▶ _WORK TO DO_: Rewrite the records below, substituting "How do I carry out" for every occurrence of "How do I perform" and keeping everything else the same.

-- LISTED RECORDS start --

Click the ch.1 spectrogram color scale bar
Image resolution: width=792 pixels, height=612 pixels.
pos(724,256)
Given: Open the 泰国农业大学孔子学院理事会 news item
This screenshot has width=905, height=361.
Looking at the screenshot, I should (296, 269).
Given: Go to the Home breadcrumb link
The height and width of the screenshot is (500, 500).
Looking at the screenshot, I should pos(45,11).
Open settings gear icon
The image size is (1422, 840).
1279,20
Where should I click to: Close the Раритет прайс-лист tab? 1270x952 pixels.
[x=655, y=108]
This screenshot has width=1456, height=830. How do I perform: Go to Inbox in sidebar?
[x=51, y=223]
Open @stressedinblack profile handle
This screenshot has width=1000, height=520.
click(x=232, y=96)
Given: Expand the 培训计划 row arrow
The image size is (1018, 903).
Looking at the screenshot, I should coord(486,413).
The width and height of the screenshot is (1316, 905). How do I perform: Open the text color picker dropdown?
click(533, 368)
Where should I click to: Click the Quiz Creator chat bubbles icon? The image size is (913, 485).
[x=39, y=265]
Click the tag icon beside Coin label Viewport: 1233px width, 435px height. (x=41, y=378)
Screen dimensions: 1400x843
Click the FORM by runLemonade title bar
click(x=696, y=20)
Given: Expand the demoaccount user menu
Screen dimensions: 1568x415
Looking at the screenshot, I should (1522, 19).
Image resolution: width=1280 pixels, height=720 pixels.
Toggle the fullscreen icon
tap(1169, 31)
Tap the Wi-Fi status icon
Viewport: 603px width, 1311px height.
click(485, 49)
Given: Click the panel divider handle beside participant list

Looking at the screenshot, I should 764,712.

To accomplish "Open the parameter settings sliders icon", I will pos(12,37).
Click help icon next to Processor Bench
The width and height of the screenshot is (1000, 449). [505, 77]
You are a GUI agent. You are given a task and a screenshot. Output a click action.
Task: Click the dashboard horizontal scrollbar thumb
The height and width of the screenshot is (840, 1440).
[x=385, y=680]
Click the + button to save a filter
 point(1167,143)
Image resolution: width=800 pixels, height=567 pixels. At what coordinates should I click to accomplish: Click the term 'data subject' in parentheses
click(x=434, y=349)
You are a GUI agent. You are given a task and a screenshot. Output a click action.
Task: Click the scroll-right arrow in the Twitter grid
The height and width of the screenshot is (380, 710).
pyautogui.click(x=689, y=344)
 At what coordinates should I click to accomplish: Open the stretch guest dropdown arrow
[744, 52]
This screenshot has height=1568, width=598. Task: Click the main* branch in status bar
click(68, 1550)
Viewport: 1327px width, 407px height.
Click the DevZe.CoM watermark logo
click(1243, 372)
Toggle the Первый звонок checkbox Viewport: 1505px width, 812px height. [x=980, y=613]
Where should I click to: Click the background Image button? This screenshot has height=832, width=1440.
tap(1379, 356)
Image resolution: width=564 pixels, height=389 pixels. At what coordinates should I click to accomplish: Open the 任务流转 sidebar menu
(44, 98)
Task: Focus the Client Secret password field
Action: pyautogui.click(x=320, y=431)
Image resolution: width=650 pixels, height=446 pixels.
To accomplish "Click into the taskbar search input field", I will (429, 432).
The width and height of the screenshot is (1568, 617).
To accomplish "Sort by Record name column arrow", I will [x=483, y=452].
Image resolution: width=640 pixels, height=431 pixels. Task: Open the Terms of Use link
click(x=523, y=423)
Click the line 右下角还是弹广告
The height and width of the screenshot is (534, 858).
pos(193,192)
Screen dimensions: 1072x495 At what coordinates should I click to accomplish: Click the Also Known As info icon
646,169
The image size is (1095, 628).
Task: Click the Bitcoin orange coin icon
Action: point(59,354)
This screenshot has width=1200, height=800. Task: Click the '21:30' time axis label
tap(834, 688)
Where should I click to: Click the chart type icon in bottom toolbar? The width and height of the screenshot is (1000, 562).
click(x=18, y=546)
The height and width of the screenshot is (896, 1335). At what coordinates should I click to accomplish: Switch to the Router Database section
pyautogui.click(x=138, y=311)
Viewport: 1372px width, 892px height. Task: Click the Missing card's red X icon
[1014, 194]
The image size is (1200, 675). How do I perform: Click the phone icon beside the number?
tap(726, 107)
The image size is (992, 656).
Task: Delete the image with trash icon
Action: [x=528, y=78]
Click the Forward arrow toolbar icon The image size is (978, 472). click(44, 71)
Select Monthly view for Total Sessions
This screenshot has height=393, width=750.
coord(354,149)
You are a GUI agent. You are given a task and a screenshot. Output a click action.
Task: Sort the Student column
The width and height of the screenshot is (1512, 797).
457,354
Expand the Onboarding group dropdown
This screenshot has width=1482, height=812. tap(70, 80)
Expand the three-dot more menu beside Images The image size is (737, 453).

-- LISTED RECORDS end --

▶ _RESULT_:
Click the ch.1 spectrogram color scale bar
Image resolution: width=792 pixels, height=612 pixels.
pos(724,256)
Given: Open the 泰国农业大学孔子学院理事会 news item
This screenshot has width=905, height=361.
Looking at the screenshot, I should (296, 269).
Given: Go to the Home breadcrumb link
The height and width of the screenshot is (500, 500).
Looking at the screenshot, I should pos(45,11).
Open settings gear icon
The image size is (1422, 840).
1279,20
Where should I click to: Close the Раритет прайс-лист tab? 1270x952 pixels.
[x=655, y=108]
This screenshot has width=1456, height=830. How do I carry out: Go to Inbox in sidebar?
[x=51, y=223]
Open @stressedinblack profile handle
This screenshot has width=1000, height=520.
click(x=232, y=96)
Given: Expand the 培训计划 row arrow
The image size is (1018, 903).
Looking at the screenshot, I should coord(486,413).
The width and height of the screenshot is (1316, 905). How do I carry out: Open the text color picker dropdown?
click(533, 368)
Where should I click to: Click the Quiz Creator chat bubbles icon? The image size is (913, 485).
[x=39, y=265]
Click the tag icon beside Coin label Viewport: 1233px width, 435px height. (x=41, y=378)
Screen dimensions: 1400x843
Click the FORM by runLemonade title bar
click(x=696, y=20)
Given: Expand the demoaccount user menu
Screen dimensions: 1568x415
Looking at the screenshot, I should (1522, 19).
Image resolution: width=1280 pixels, height=720 pixels.
Toggle the fullscreen icon
tap(1169, 31)
Tap the Wi-Fi status icon
Viewport: 603px width, 1311px height.
click(485, 49)
Given: Click the panel divider handle beside participant list

Looking at the screenshot, I should 764,712.

To accomplish "Open the parameter settings sliders icon", I will pos(12,37).
Click help icon next to Processor Bench
The width and height of the screenshot is (1000, 449). [505, 77]
You are a GUI agent. You are given a task and a screenshot. Output a click action.
Task: Click the dashboard horizontal scrollbar thumb
The height and width of the screenshot is (840, 1440).
[x=385, y=680]
Click the + button to save a filter
 point(1167,143)
Image resolution: width=800 pixels, height=567 pixels. At what coordinates should I click to accomplish: Click the term 'data subject' in parentheses
click(x=434, y=349)
You are a GUI agent. You are given a task and a screenshot. Output a click action.
Task: Click the scroll-right arrow in the Twitter grid
The height and width of the screenshot is (380, 710).
pyautogui.click(x=689, y=344)
 At what coordinates should I click to accomplish: Open the stretch guest dropdown arrow
[744, 52]
This screenshot has height=1568, width=598. Task: Click the main* branch in status bar
click(68, 1550)
Viewport: 1327px width, 407px height.
Click the DevZe.CoM watermark logo
click(1243, 372)
Toggle the Первый звонок checkbox Viewport: 1505px width, 812px height. [x=980, y=613]
Where should I click to: Click the background Image button? This screenshot has height=832, width=1440.
tap(1379, 356)
Image resolution: width=564 pixels, height=389 pixels. At what coordinates should I click to accomplish: Open the 任务流转 sidebar menu
(44, 98)
Task: Focus the Client Secret password field
Action: pyautogui.click(x=320, y=431)
Image resolution: width=650 pixels, height=446 pixels.
To accomplish "Click into the taskbar search input field", I will (429, 432).
The width and height of the screenshot is (1568, 617).
To accomplish "Sort by Record name column arrow", I will [x=483, y=452].
Image resolution: width=640 pixels, height=431 pixels. Task: Open the Terms of Use link
click(x=523, y=423)
Click the line 右下角还是弹广告
The height and width of the screenshot is (534, 858).
pos(193,192)
Screen dimensions: 1072x495 At what coordinates should I click to accomplish: Click the Also Known As info icon
646,169
The image size is (1095, 628).
Task: Click the Bitcoin orange coin icon
Action: point(59,354)
This screenshot has width=1200, height=800. Task: Click the '21:30' time axis label
tap(834, 688)
Where should I click to: Click the chart type icon in bottom toolbar? The width and height of the screenshot is (1000, 562).
click(x=18, y=546)
The height and width of the screenshot is (896, 1335). At what coordinates should I click to accomplish: Switch to the Router Database section
pyautogui.click(x=138, y=311)
Viewport: 1372px width, 892px height. Task: Click the Missing card's red X icon
[1014, 194]
The image size is (1200, 675). How do I carry out: Click the phone icon beside the number?
tap(726, 107)
The image size is (992, 656).
Task: Delete the image with trash icon
Action: [x=528, y=78]
Click the Forward arrow toolbar icon The image size is (978, 472). click(44, 71)
Select Monthly view for Total Sessions
This screenshot has height=393, width=750.
coord(354,149)
You are a GUI agent. You are given a task and a screenshot. Output a click action.
Task: Sort the Student column
The width and height of the screenshot is (1512, 797).
457,354
Expand the Onboarding group dropdown
This screenshot has width=1482, height=812. tap(70, 80)
Expand the three-dot more menu beside Images The image size is (737, 453).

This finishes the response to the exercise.